Diagnoses & Disposition
Evolving Diagnoses
- [S01E01]Acute Alcohol Intoxication
- [S01E01]Alcohol Withdrawal Syndrome
- [S01E01]Severe Alcohol Use Disorder
Current Disposition
Discharged to home with a Librium prescription.
Casebook Analysis
Episode Context
Louie is a 'frequent flyer' used to establish the chaotic but familiar routine of the ED during morning rounds. He provides a brief moment of levity and demonstrates the staff's familiarity with their regular underserved community population.
Attending's Review
Medical Accuracy
A BAC of 0.420 is indeed lethal for many, but chronic alcoholics can develop profound tolerance and present awake at this level. Assessing for tremor by having the patient hold out their hands is a highly accurate representation of the CIWA-Ar (Clinical Institute Withdrawal Assessment for Alcohol) protocol. Utilizing lorazepam acutely and prescribing Librium (a long-acting benzodiazepine) for outpatient discharge is a clinically appropriate taper strategy.
Complications & Errors
- Discharging a patient with a Librium prescription requires a high degree of trust that the patient will not resume heavy drinking immediately, as mixing alcohol and Librium risks lethal respiratory depression. In a real ED, a patient peaking at 0.420 might require a longer observation period or inpatient detox placement depending on social support.
Clinical Pearls
Chronic alcohol tolerance can shift the lethal threshold of BAC significantly; always treat the clinical picture (GCS, airway protection) rather than just the number.

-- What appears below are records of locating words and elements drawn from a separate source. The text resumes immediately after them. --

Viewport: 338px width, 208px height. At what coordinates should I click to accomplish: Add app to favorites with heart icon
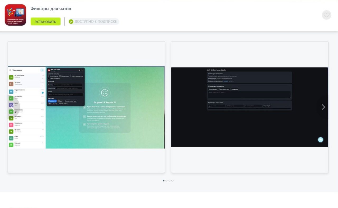pyautogui.click(x=326, y=15)
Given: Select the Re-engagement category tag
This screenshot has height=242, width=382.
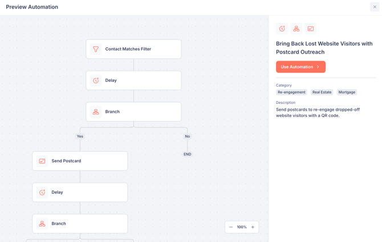Looking at the screenshot, I should tap(291, 92).
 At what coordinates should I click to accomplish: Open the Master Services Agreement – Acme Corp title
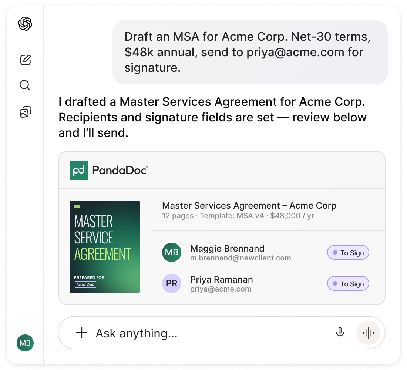(249, 206)
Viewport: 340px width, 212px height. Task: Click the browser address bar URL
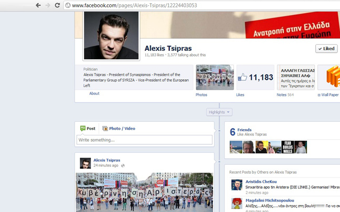[133, 5]

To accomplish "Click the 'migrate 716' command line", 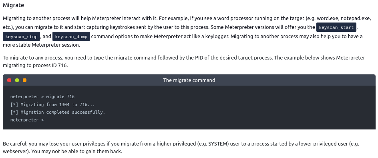I will [42, 96].
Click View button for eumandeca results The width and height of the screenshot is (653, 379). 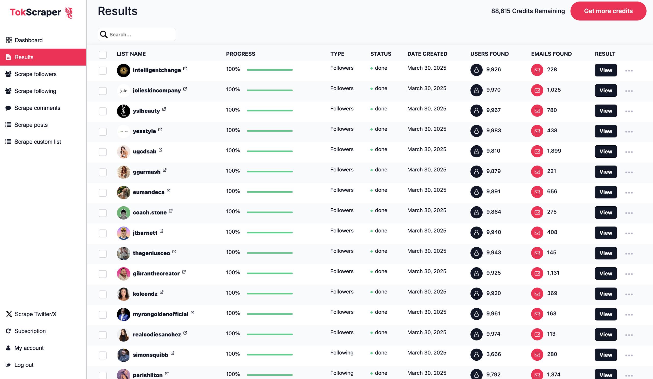pos(606,192)
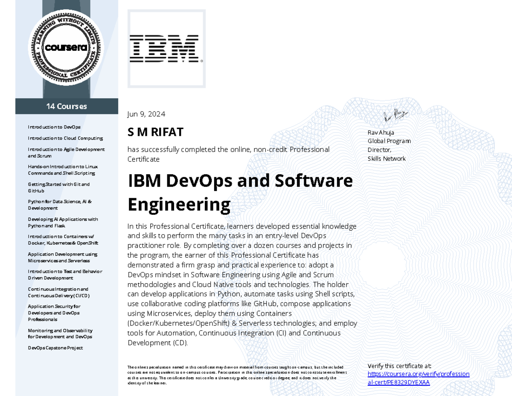The width and height of the screenshot is (512, 396).
Task: Select Application Development using Microservices and Serverless
Action: coord(62,257)
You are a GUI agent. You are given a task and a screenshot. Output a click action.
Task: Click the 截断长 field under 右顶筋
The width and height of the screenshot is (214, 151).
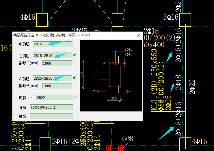point(57,86)
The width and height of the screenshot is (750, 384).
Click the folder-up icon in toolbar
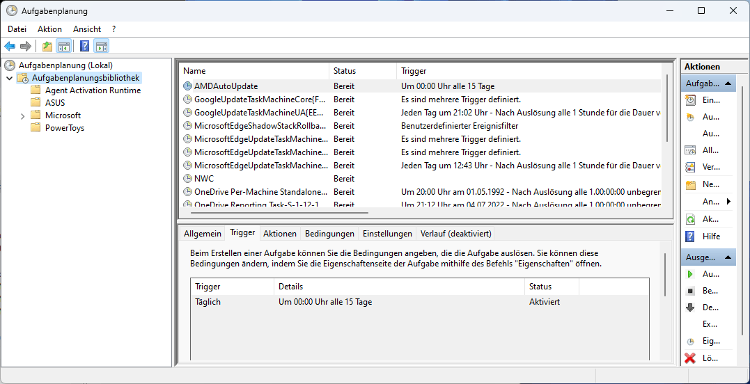coord(47,47)
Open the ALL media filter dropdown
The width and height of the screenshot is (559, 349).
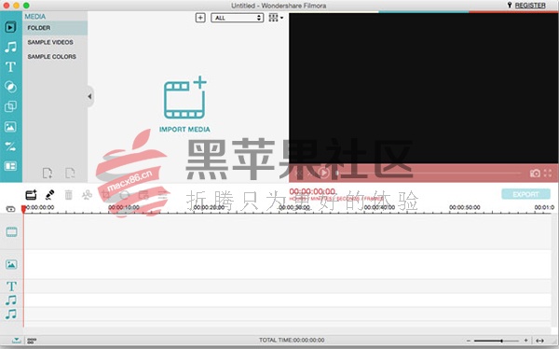[x=237, y=18]
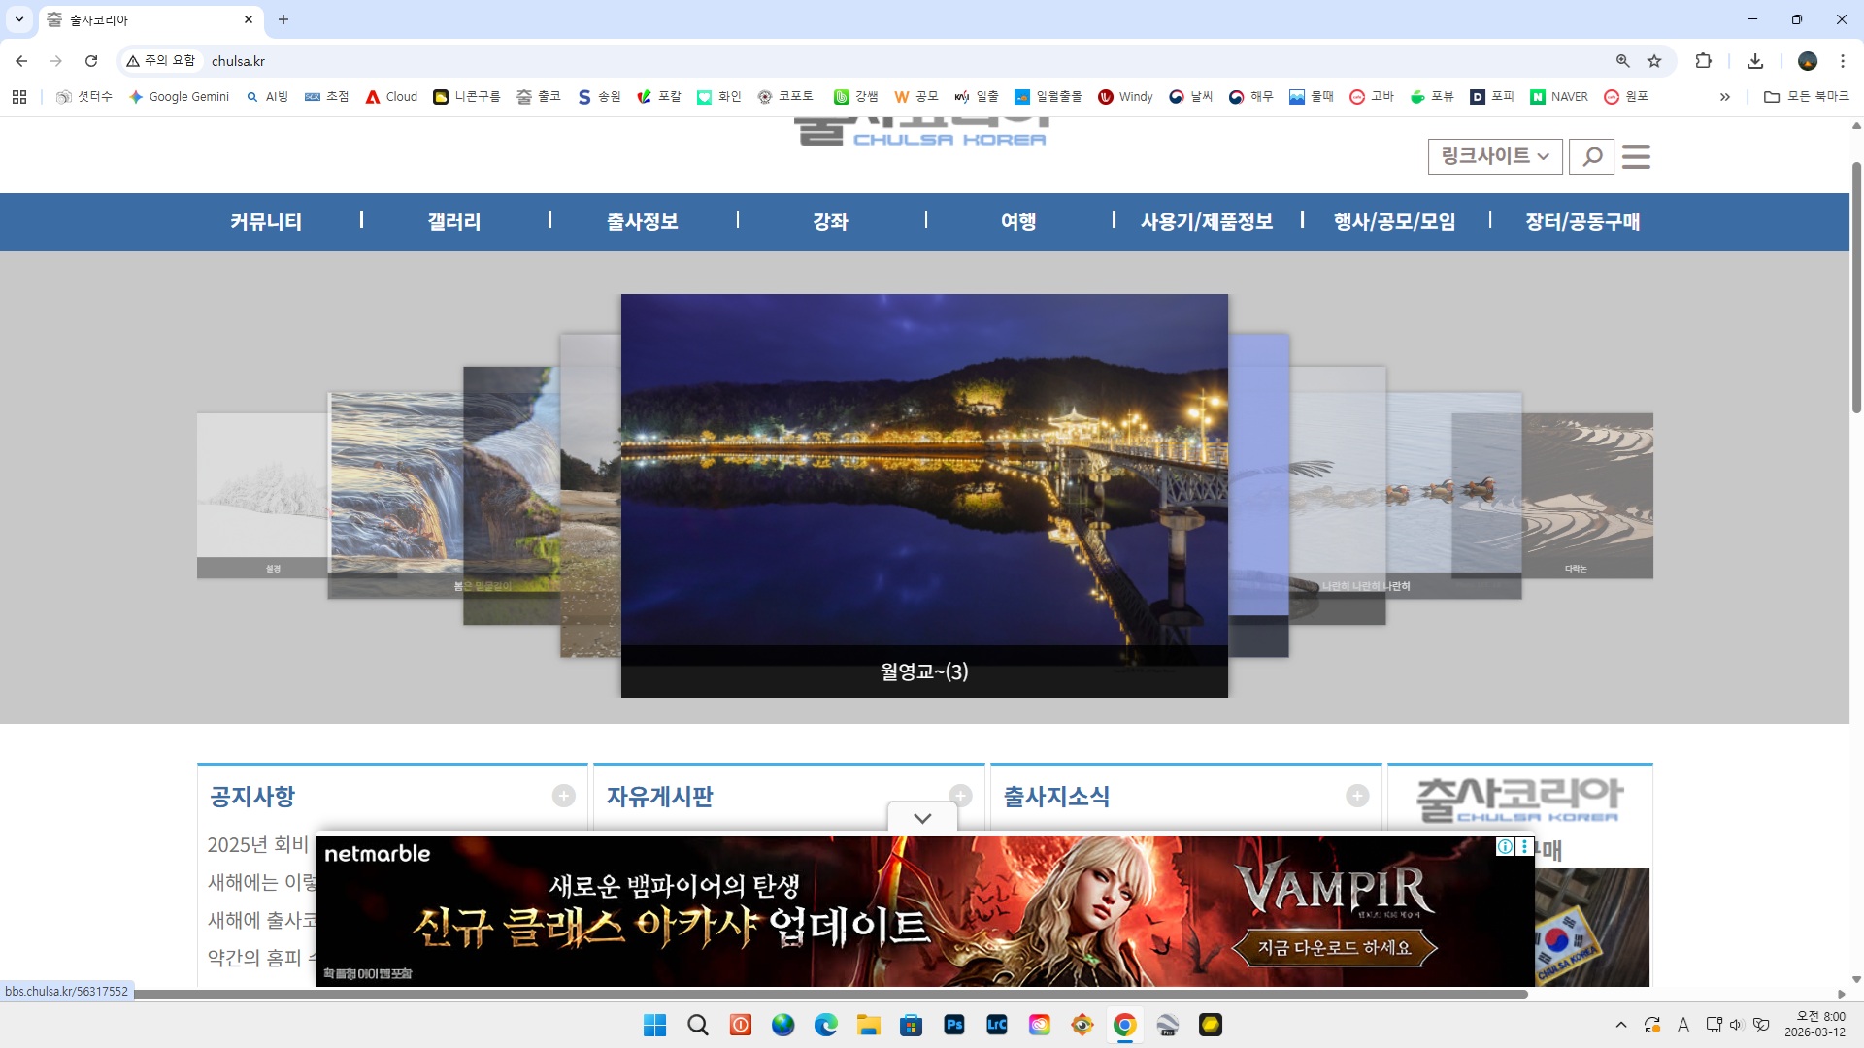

Tremor, diaphoresis, and tachycardia are early sympathetic signs of alcohol withdrawal. Prompt treatment with GABA-agonists (like benzodiazepines) is required to prevent seizures.
Librium (Chlordiazepoxide) has a very long half-life, providing a 'built-in taper' that makes it ideal for outpatient management of mild-to-moderate alcohol withdrawal.